The Magni gyroplane, while it is not claimed to be totally impervious to extreme pilot abuse of the flight parameters, is designed with all these factors addressed and compensated. Some of the issues are avoided by good aerodynamic airframe reactions. Some issues are addressed by the balance of the moments acting on the airframe to properly align the CG and rotor lift vector. Some issues are addressed through "harmony" of the various inertias. Some issues are addressed by harmonizing the gyroplane and controls reactions to the human capabilities of the pilot - including the accurate pilot reference of a stable airframe. And, last but not least, all of these issues are addressed through good pilot flight and knowledge training. For any gyroplane, whether as stable as a Magni or not, the best avoidance of PIO or PPO or any other related situations, is the full understanding and appreciation and avoidance of the factors involved.
Summary:
Personal preferences and perceptions on gyroplane stability will continue.
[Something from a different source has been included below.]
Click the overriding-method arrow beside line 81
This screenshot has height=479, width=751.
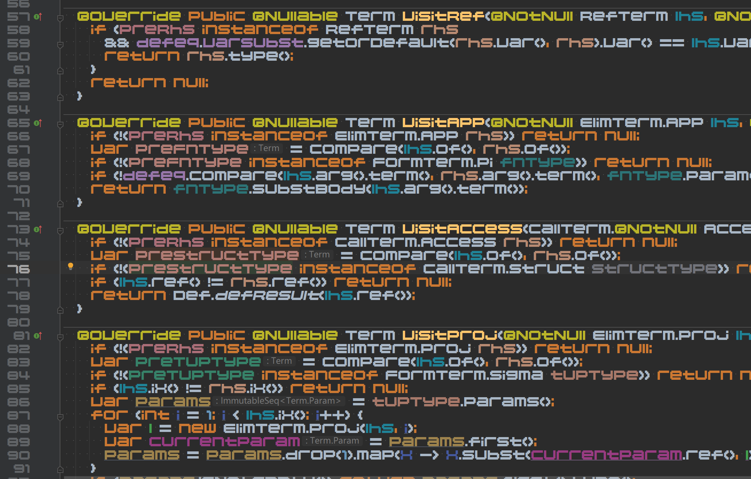tap(40, 336)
The challenge and satisfaction of mastering control of a wild beast has attraction and alure for some. However, to many, the difficulties with mastering sometimes-dangerous quirks can make the risks not worth the allure. Even the pilot, who has attained a safe proficiency in less stable gyros, in windy conditions will likely tire from pilot workload - however automatic and unconscious that effort may be. In my personal opinion, having flown many breeds of this beast, I find it more comforting, enjoyable and reassuring, knowing that my "beast" is tamed - knowing that an unexpected villain won't suddenly appear. The precision and solidity of flying a truly stable aircraft, to me, far outweigh the thrill of unnecessary risk. The Magni gyroplane abundantly provides the many extremely enjoyable unique thrills of gyroplane flight without the worry and concerns that something as insidious as PIO or PPO might bite. And, the pure solid feel of the superbly stable Magni gyroplane, in even the gustiest of turbulent days, makes that enjoyment no longer restricted by concerns with the wind.
Greg Gremminger - Magni USA, L.L.C.